TASKS AND EXERCISES -
1. From the running blog below, copy the passage starting with "Happy Birthday, oldest" and going on through "seven.  Matthew 18:21-22.".
2. Turn the paragraph of the running blog that begins "Also notable last year" into a short bulleted list that keeps its main facts.

SUPPLIED TEXT -
★ ★ ★

In the spring the Miami hotel I stayed in, a rundown downtown establishment that offered no parking, set me into a maze of meter parking that was in effect at all times except from1 am to 5 am, with a minimum of two hours fare per meter (no 15 minute trips!), in an offensive money grab, and a tollroad system that did not take cash or credit cards--you had to buy a transponder system that worked nowhere else, which I refused to do so I was consigned to slow congested local roads.  But I saw two baseball games at the new Marlins' stadium, enjoyed a cold beer in a local pool hall near the stadium which was priced right ($3) where I was obviously the only English-speaking patron, savored happy-hour fare at an oyster bar and squeezed in a trip to Key West, the southern-most part of mainland USA.

In the summer I saw two baseball games in funky minor league parks, rafted on the high-water New River twice which included many rapids and much swimming and visited the D-Day Memorial in Bedford, Virginia and the nearby Natural Bridge.  It was a relaxing journey through rural Appalachia with a return to rafting for the first time since a rugged trip I undertook on the Dolorous River in the west in 2010.

Also notable last year was I bought a convertible, donated blood for the hundredth time, ran my first trail race (a hilly 5-miler in 50:03--drat!), was furloughed for half a month by Congress and reached my goal of running regularly four times a week about twenty miles which helped me to get my weight under two hundred.  2014 is going to be even better!

Saturday, February 22, 2014

Adding Days & Miles

This week featured five runs totaling twenty-one miles, which is just where I want to be.  It started off quietly enough with a one-mile run on Sunday to the Metro garage, where I keep my car under cover during inclement weather, to pick up my car without a parking fee during off-hours.
Tuesday I ran four and a half miles at noon on the Mall with a co-worker; and Wednesday I did an LSD of 10K on the Mall with another co-worker who is pushing out her mileage as she prepares for a HM the month after next.  Thursday it was back to four and a half miles at noon with yet another co-worker, running the Hill twice (at the beginning and end of the run) as is customary in my runs on the Mall these days.
Today I went out to Fairfax and ran five and a third miles with John in an outing that was more akin to a hash-house outing (without the drinking at the end) than a regular run.  Because of the leftover snow mounds from last week's big storm still left piled on the sidewalks we ran down unaccustomed highways and byways that took us through unfamiliar places (backyards, marshy fields, alongside highways with no sidewalks) and uncertain elements (through patches of black ice, across snowpack, past hissing geese).
I'm not even recording the elapsed time of each outing anymore as my running style has changed so much from pre-injury (2009) to post-comeback (2011).  I've gone from a race a week to two races a year, and from track training and tempo runs to mere outings mostly in a social mode, but it keeps me out there running.

Thursday, February 20, 2014

Seventy Times Seven

Happy Birthday, oldest son.  Now in your late twenties, I trust you are alive, I hope you are well, and I wish you happiness.  Call me about the VA Pre-Paid Tuition Plan, which will be forcibly dissolved by the state this year if it's not used.

Then came Peter to him, and said,  Lord, how oft shall my brother sin against me , and I forgive him? till seven times?  Jesus saith unto him, I say not unto thee, Until seven times: but, Until seventy times seven.  Matthew 18:21-22.

Monday, February 10, 2014

2013 in Review, Part One.

★ ★ ★

INFORMATION SHOWN -
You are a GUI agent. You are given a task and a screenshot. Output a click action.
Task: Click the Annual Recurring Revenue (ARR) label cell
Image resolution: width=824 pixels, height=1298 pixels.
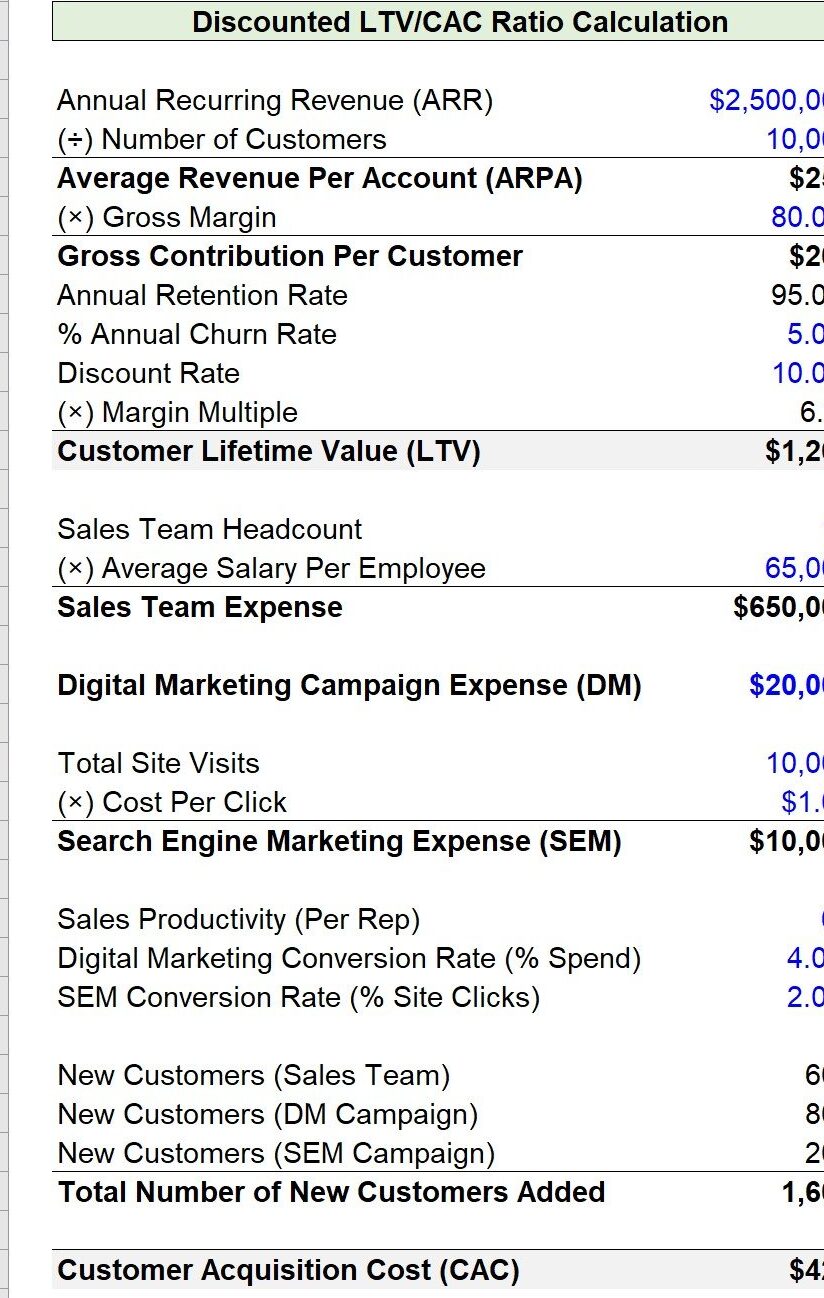[x=275, y=100]
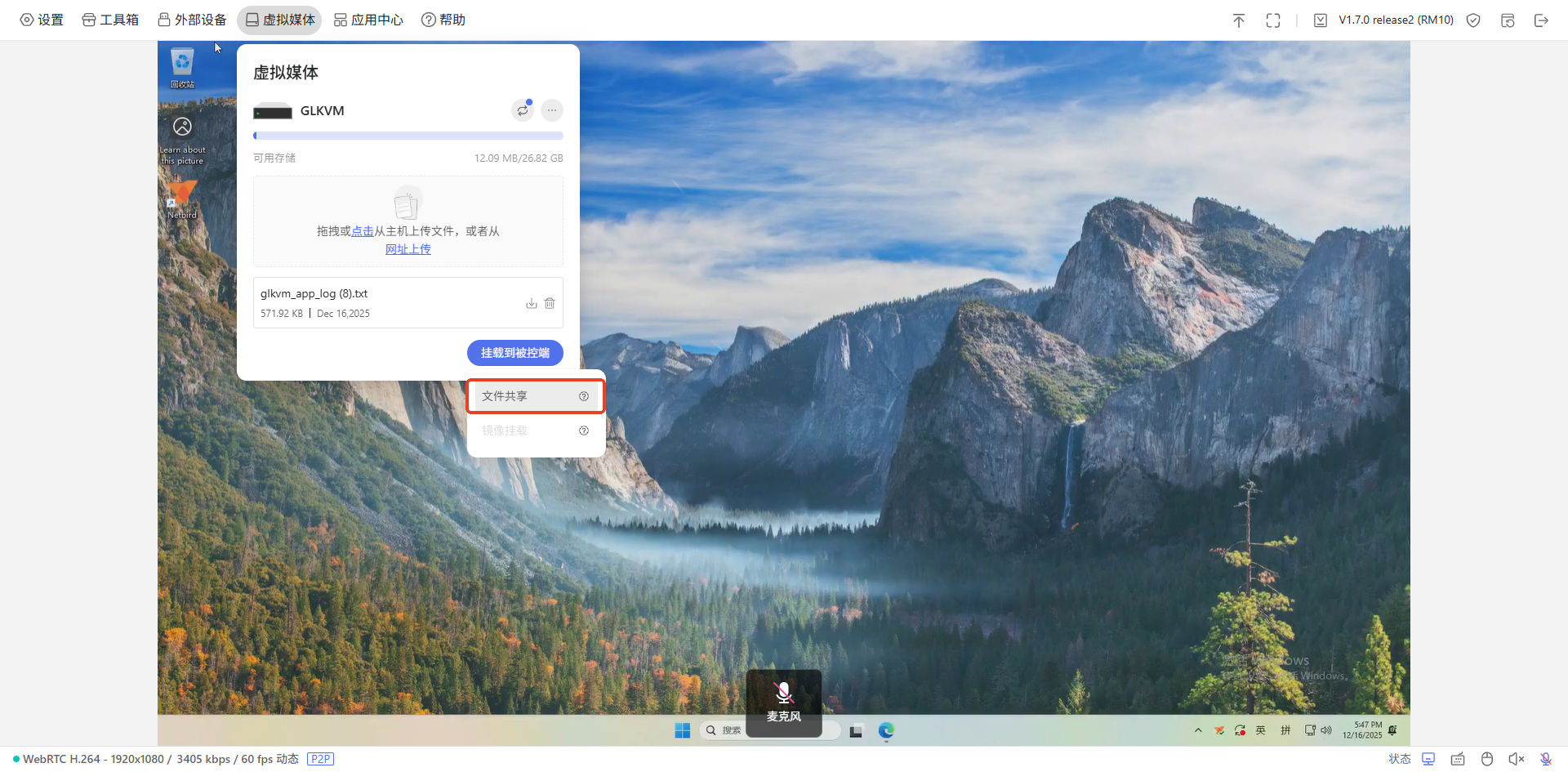Open the 设置 settings menu
This screenshot has width=1568, height=772.
(42, 20)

★ ★ ★

SOLUTIONS PER TASK -
1.
Happy Birthday, oldest son.  Now in your late twenties, I trust you are alive, I hope you are well, and I wish you happiness.  Call me about the VA Pre-Paid Tuition Plan, which will be forcibly dissolved by the state this year if it's not used.

Then came Peter to him, and said,  Lord, how oft shall my brother sin against me , and I forgive him? till seven times?  Jesus saith unto him, I say not unto thee, Until seven times: but, Until seventy times seven.  Matthew 18:21-22.

2.
- Bought a convertible
- Donated blood for the hundredth time
- Ran a first trail race, a hilly 5-miler, in 50:03
- Was furloughed by Congress for half a month
- Reached the goal of running regularly four times a week, about twenty miles, which helped bring weight under two hundred
- Expects 2014 to be even better